--- Exercise description ---
The required output consists solely of the lines from the line containing "Image resolution: width=656" through the end of the records, copied exactly.

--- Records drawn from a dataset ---
· · · · · · ·
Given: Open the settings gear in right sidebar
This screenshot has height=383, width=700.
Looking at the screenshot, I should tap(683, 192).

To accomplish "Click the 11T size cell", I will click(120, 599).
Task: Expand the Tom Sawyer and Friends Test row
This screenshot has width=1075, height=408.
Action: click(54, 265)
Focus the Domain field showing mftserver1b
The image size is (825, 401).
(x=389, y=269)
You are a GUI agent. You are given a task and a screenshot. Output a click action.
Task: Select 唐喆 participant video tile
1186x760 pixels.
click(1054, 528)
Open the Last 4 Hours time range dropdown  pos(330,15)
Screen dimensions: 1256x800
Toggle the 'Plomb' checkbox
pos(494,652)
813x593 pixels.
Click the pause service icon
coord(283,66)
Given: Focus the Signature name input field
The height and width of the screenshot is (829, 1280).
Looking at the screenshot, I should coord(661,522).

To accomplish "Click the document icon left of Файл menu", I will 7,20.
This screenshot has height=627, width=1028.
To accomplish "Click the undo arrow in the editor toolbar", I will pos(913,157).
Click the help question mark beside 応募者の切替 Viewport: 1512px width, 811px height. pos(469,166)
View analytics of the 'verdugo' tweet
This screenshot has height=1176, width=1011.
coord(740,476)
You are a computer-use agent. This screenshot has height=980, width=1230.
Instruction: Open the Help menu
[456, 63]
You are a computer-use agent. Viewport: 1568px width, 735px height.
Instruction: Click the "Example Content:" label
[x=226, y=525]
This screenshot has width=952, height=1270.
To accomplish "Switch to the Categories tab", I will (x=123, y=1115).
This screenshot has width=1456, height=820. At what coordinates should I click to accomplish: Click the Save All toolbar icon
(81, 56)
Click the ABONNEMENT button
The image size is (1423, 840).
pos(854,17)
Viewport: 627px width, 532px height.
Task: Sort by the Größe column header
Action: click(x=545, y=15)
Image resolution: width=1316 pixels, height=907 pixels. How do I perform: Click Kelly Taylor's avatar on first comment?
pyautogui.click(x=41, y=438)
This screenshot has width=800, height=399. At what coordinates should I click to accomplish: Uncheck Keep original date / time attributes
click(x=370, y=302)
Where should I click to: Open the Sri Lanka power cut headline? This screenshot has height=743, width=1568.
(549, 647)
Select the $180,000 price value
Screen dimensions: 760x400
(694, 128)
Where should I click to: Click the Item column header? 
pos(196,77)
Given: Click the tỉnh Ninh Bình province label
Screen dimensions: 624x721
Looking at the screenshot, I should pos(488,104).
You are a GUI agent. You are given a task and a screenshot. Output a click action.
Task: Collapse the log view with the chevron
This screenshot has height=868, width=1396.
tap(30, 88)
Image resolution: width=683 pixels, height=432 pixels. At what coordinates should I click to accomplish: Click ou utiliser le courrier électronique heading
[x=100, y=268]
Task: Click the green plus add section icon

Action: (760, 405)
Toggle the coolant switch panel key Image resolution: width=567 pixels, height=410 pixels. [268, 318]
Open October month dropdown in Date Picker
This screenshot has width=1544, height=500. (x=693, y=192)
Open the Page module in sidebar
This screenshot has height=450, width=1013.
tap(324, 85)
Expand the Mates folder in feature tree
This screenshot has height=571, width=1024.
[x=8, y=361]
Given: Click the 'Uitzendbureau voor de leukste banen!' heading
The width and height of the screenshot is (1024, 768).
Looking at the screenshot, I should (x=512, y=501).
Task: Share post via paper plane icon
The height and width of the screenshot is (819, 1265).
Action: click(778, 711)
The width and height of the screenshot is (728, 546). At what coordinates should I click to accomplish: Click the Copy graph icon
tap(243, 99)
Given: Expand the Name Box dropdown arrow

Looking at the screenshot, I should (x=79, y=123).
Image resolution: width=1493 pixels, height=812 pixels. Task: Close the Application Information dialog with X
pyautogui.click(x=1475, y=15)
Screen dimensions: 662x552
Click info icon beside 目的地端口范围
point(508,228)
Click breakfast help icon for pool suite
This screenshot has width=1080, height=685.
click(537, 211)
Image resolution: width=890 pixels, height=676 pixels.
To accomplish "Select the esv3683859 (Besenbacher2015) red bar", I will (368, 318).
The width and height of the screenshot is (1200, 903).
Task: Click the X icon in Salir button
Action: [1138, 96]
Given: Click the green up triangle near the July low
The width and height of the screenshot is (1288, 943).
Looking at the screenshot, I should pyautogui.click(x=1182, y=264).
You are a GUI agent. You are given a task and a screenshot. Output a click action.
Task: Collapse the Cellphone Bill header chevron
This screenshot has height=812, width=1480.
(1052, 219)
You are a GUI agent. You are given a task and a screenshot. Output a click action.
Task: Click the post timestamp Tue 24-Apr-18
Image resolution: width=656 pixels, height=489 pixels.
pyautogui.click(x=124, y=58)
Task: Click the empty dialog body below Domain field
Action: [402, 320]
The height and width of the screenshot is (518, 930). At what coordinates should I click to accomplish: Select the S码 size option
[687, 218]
· · · · · · ·
--- Answer to this problem ---
Image resolution: width=656 pixels, height=489 pixels.
pyautogui.click(x=124, y=58)
Task: Click the empty dialog body below Domain field
Action: [402, 320]
The height and width of the screenshot is (518, 930). At what coordinates should I click to accomplish: Select the S码 size option
[687, 218]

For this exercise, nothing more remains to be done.